Description of the task:
Give again, word for word, every line in the entries below from the line with "Task: Click the Everyone" up to and including the line with "Open the Administration", and no other line.

--------------------

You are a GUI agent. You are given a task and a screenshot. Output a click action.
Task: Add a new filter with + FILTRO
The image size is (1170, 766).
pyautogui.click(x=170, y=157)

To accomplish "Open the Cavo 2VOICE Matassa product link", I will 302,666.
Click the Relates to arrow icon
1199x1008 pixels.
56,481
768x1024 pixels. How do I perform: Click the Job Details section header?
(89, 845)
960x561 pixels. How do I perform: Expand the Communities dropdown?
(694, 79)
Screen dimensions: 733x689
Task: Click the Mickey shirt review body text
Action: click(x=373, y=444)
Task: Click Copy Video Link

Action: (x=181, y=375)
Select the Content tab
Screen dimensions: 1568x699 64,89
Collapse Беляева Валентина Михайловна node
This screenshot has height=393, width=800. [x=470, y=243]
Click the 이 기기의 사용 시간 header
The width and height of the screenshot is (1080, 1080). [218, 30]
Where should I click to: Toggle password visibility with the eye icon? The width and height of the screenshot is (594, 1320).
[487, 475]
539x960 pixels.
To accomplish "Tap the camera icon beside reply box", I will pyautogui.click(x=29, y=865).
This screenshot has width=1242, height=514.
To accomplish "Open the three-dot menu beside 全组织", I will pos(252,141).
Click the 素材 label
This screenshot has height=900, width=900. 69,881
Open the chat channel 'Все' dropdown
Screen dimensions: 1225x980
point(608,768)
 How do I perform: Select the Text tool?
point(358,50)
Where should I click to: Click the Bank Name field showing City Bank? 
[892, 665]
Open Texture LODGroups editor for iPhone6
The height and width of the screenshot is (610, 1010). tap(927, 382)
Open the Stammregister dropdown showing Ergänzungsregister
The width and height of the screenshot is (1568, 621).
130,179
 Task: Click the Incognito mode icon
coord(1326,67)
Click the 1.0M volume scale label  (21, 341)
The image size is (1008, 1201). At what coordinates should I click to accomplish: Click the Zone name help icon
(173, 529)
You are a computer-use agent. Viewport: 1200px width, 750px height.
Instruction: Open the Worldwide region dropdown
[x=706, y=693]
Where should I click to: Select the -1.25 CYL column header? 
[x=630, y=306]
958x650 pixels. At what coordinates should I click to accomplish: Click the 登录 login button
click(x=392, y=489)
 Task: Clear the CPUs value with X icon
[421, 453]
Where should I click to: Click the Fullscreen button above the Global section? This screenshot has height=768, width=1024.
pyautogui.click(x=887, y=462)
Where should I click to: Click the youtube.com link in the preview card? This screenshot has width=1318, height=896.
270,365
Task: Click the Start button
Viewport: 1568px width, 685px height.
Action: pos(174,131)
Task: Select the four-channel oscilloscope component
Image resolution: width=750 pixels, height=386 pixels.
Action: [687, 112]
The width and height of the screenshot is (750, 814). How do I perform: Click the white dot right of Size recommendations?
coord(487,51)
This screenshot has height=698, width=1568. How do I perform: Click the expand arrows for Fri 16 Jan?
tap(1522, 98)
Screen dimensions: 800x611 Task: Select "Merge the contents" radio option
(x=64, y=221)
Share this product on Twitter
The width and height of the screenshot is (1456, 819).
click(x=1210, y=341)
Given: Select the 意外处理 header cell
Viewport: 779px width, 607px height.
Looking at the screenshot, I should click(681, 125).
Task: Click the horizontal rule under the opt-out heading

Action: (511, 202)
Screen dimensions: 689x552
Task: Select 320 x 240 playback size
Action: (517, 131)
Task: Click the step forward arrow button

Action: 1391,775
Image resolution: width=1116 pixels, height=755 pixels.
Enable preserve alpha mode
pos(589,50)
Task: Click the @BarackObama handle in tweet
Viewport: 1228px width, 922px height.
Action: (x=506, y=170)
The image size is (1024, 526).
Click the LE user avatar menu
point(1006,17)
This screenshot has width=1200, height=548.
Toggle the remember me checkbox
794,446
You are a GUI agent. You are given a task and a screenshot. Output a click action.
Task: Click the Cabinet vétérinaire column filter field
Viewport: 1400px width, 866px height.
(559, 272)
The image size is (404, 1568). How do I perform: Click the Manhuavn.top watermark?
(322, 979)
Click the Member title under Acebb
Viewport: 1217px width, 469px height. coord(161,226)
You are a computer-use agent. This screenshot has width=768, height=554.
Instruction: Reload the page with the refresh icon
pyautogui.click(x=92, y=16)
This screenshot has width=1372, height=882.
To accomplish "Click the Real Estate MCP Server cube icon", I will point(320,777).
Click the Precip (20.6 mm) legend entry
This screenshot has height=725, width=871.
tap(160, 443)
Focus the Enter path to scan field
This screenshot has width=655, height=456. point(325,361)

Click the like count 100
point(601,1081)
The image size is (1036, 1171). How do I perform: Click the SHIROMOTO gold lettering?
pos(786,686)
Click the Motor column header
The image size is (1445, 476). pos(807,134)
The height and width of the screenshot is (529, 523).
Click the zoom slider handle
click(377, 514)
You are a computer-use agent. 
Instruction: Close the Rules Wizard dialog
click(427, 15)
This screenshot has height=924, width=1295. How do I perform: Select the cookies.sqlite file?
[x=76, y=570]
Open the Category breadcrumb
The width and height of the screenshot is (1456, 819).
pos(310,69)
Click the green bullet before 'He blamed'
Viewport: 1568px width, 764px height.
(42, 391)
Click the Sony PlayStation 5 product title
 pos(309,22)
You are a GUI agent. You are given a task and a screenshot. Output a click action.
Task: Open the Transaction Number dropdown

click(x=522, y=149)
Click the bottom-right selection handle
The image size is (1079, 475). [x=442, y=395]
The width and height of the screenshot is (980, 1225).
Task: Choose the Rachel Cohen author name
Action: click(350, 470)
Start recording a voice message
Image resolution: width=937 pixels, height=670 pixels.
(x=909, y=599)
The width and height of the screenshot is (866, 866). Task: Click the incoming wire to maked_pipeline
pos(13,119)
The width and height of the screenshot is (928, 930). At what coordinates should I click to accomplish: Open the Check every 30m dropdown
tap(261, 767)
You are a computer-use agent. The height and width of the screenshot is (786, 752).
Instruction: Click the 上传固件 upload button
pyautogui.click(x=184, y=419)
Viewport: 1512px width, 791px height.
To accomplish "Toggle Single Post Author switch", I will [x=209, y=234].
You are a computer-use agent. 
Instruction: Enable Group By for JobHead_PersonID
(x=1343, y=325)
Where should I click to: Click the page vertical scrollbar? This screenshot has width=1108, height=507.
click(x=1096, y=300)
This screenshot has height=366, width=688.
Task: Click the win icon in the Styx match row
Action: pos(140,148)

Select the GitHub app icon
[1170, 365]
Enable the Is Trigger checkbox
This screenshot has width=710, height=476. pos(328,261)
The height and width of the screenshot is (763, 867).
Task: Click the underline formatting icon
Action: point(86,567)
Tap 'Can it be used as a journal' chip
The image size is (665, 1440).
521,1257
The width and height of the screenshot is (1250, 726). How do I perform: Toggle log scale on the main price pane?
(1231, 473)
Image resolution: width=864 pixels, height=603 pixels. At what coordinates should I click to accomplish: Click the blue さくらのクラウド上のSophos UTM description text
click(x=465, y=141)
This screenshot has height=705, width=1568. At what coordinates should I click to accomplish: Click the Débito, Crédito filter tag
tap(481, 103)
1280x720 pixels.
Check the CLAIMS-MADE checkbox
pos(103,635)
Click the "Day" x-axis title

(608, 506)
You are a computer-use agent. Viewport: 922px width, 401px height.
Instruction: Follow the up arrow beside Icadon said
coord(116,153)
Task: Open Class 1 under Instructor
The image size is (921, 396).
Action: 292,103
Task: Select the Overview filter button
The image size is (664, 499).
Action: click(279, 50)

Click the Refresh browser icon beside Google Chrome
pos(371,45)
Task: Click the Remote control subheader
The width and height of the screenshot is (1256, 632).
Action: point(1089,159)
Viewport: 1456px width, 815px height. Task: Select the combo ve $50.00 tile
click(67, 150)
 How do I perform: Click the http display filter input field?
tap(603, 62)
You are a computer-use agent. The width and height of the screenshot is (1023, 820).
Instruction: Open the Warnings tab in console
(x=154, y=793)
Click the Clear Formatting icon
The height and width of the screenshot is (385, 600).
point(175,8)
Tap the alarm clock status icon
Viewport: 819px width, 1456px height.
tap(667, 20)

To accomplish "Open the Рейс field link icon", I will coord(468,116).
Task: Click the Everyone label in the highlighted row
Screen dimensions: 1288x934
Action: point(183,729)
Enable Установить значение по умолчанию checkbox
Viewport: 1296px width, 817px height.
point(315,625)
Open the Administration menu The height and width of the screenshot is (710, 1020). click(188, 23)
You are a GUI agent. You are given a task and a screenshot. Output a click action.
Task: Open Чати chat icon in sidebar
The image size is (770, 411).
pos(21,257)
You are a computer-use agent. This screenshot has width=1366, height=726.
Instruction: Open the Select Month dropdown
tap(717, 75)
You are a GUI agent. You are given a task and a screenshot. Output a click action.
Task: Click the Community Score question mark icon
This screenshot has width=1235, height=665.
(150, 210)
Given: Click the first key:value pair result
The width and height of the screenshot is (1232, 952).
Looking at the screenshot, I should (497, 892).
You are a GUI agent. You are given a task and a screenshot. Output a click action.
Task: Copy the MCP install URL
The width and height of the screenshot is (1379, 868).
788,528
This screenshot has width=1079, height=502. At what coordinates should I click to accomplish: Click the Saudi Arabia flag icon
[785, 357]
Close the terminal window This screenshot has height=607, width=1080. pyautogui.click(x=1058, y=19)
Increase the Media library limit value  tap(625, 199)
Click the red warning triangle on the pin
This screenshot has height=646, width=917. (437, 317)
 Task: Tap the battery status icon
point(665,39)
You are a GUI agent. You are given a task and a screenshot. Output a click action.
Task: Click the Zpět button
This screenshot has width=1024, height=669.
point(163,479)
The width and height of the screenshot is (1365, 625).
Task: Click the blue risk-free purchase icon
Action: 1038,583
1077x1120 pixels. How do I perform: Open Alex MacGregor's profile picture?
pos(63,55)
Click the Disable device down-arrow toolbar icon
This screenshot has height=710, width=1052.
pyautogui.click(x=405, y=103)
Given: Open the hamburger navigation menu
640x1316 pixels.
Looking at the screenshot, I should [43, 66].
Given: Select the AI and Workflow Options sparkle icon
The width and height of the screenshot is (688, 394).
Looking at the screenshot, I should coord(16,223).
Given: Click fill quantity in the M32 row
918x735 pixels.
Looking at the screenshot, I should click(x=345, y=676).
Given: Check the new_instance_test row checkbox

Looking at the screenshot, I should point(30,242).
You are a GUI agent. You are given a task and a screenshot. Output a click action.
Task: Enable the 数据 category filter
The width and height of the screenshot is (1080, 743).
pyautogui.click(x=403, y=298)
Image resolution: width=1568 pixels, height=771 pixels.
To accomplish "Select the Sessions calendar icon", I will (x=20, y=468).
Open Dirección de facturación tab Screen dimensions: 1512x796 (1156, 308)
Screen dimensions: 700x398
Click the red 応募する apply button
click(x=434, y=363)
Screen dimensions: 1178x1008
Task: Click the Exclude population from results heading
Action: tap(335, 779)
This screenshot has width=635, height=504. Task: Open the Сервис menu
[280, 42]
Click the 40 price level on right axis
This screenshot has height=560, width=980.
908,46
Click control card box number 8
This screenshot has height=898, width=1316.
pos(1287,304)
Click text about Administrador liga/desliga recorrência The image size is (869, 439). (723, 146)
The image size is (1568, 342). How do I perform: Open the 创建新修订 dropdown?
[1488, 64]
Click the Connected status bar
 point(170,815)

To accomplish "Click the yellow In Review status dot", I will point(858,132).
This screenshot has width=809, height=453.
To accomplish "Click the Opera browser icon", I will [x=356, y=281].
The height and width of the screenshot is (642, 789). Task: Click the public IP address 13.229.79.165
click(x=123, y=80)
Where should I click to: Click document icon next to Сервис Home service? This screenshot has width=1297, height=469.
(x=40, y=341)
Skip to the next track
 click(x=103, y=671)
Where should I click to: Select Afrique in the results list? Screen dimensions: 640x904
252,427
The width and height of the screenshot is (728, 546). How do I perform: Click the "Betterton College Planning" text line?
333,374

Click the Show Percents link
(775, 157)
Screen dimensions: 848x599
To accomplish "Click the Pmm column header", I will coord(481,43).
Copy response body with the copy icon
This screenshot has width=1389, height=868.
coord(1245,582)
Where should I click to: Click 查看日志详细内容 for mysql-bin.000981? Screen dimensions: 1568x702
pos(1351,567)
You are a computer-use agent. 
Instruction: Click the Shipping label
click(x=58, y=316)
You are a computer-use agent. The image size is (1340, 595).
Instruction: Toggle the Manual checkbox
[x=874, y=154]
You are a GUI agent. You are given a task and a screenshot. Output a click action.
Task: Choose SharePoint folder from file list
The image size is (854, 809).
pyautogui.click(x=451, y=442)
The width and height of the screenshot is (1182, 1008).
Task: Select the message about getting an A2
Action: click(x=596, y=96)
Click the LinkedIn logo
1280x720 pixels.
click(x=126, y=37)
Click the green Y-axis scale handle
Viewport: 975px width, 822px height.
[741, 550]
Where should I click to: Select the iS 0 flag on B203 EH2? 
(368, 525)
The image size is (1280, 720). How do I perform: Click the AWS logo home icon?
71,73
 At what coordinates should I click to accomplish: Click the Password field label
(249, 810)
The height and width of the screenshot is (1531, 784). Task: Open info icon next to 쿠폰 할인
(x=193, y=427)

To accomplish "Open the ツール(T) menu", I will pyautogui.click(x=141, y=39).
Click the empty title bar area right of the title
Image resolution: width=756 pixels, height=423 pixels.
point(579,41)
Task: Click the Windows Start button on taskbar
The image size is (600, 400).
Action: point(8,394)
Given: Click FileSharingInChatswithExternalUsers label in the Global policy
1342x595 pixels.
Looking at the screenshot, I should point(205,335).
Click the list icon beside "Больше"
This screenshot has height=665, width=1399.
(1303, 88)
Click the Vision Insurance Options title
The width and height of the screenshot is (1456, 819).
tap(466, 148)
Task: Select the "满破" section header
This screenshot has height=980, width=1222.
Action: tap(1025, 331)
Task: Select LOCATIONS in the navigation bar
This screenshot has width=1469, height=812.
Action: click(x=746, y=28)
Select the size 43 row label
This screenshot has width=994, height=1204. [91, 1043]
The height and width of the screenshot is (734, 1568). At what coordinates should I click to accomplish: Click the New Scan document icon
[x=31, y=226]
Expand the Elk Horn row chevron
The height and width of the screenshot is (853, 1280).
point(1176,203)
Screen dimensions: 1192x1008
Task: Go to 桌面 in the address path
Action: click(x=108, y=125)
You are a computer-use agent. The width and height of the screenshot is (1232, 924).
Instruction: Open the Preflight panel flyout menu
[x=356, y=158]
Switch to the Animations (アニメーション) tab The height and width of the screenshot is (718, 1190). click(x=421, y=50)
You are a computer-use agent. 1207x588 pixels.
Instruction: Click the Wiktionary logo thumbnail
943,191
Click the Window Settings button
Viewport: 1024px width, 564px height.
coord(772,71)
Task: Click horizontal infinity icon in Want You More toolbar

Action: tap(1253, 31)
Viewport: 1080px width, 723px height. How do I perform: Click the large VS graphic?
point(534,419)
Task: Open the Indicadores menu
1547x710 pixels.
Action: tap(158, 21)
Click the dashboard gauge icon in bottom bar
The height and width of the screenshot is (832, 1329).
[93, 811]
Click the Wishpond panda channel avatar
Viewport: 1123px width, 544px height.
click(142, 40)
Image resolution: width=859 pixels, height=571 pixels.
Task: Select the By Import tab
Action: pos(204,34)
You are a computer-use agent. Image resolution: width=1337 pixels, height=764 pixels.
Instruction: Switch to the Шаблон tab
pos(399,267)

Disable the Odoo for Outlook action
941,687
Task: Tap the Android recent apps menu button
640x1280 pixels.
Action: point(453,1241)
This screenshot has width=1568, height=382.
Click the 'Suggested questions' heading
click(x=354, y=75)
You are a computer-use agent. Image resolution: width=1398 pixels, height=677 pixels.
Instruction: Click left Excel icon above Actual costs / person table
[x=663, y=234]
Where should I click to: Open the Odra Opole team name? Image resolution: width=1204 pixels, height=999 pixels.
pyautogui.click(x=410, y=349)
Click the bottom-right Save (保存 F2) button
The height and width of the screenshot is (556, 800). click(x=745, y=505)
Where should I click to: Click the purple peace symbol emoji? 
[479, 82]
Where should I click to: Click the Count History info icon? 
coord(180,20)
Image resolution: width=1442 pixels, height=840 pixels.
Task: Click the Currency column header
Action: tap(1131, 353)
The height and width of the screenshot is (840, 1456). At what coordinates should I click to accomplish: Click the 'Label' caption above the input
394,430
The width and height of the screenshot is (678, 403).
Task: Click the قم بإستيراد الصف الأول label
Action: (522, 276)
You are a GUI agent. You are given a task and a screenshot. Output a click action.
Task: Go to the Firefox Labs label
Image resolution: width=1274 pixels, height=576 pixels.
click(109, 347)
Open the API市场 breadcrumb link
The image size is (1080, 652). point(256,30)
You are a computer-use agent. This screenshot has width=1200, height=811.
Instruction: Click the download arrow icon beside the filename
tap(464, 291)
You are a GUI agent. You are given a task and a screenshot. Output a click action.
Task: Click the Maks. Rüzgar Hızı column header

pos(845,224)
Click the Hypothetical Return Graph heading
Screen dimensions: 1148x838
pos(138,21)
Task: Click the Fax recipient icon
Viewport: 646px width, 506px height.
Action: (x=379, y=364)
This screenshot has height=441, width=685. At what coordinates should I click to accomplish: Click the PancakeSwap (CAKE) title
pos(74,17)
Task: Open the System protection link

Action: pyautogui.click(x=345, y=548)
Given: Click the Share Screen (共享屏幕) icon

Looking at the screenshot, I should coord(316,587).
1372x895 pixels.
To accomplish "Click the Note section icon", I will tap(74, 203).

--------------------

Answer section:
Task: Click the Everyone label in the highlighted row
Screen dimensions: 1288x934
Action: point(183,729)
Enable Установить значение по умолчанию checkbox
Viewport: 1296px width, 817px height.
point(315,625)
Open the Administration menu The height and width of the screenshot is (710, 1020). click(188, 23)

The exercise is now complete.